Through the messaging of NAZ and its partners, the young men are reminded consistently that their plans rest on getting a college degree. At KIPP, a college-preparatory charter school, Jason and his classmates are proud members of the “Class of 2024,” the year they expect to graduate from a four-year university. With Josh and Delajuante, Jason participates in an afterschool program called 21st Century Academy, designed explicitly to help middle-school-age students prepare for college and career.
Nine local schools also partner with NAZ, along with a total of 27 nonprofit anchor organizations including afterschool and expanded learning programs, housing agencies, and early childhood centers. Together, all these actors form a tight circle of support around Northside students and families. These resources may be available in a majority of low-income communities, but the NAZ difference is the way it coordinates and aligns all the partners, and how it champions a Northside “culture of achievement,” with empowered families leading the way.
Planting a New Seed
NAZ began in 2003 as a North Minneapolis–based grassroots movement to stem violence in the community.

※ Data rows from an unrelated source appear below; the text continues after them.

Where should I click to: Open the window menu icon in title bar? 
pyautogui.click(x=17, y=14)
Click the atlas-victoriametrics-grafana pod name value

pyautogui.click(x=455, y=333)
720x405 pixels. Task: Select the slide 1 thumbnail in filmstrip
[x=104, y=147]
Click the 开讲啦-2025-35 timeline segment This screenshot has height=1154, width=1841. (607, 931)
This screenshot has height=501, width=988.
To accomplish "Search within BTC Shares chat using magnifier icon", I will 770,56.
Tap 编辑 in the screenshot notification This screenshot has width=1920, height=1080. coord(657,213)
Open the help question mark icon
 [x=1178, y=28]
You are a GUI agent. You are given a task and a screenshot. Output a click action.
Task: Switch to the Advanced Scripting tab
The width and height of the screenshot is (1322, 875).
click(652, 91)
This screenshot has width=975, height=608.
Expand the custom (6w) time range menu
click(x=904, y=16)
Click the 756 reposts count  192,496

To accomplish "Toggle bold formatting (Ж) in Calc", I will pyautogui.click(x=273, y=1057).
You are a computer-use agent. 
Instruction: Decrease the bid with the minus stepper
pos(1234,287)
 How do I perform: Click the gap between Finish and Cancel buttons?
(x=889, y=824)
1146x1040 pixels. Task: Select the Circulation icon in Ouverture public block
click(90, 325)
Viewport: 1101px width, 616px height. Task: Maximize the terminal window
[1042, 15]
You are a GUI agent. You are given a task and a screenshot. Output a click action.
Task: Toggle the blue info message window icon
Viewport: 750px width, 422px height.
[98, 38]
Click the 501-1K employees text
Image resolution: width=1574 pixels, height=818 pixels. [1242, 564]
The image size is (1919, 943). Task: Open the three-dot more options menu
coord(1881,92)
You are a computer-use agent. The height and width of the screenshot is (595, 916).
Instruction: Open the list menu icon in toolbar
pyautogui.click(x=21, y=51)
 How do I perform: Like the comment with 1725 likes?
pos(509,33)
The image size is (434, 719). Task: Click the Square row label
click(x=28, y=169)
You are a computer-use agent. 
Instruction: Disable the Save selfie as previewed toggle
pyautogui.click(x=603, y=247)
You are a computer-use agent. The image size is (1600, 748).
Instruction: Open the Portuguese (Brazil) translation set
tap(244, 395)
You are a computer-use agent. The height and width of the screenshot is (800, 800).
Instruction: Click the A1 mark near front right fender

At the time Sondra Samuels, today NAZ’s president and CEO, saw violence reduction as the only viable strategy for addressing the homicide crisis among young African-American men and women. (The city’s health department reports that between 2003 and 2006, 59 percent of youth victims of homicide in Minneapolis were African American.) One of her allies, Pastor Andre Dukes, was also working hard on the antiviolence agenda. He remembers hoping never again to have the “unfortunate privilege” of officiating a slain teenager’s funeral, or of having to console that boy’s mother.
Over the course of campaigns and vigils, Northside enjoyed moments of relative peace—followed by yet another spike in violence. Eventually Samuels and her colleagues began seeing the violence as a symptom of a greater problem involving poor education outcomes.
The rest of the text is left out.